[Exercise instructions]: The required answer is each line in the entries below where "width" occurs.

*** Extracted information Section Begins ***

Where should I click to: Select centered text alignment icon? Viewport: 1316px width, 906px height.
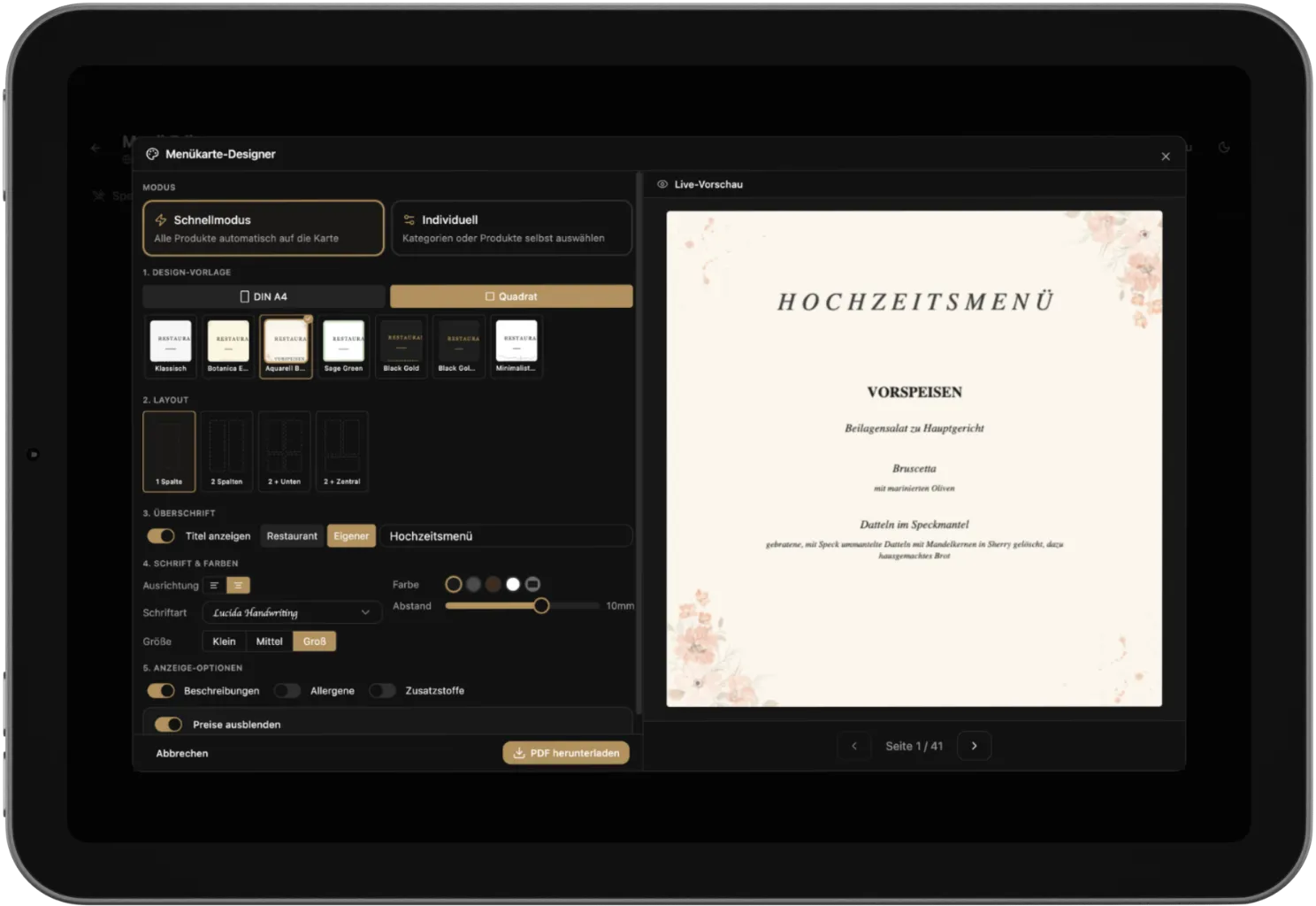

*** Extracted information Section Ends ***
*** Extracted information Section Begins ***

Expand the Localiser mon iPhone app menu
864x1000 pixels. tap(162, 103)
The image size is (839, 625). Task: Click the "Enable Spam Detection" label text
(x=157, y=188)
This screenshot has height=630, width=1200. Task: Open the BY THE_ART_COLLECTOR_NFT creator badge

*** Extracted information Section Ends ***

[Answer section]:
Where should I click to: Select centered text alignment icon? Viewport: 1316px width, 906px height.
This screenshot has height=630, width=1200. Task: Open the BY THE_ART_COLLECTOR_NFT creator badge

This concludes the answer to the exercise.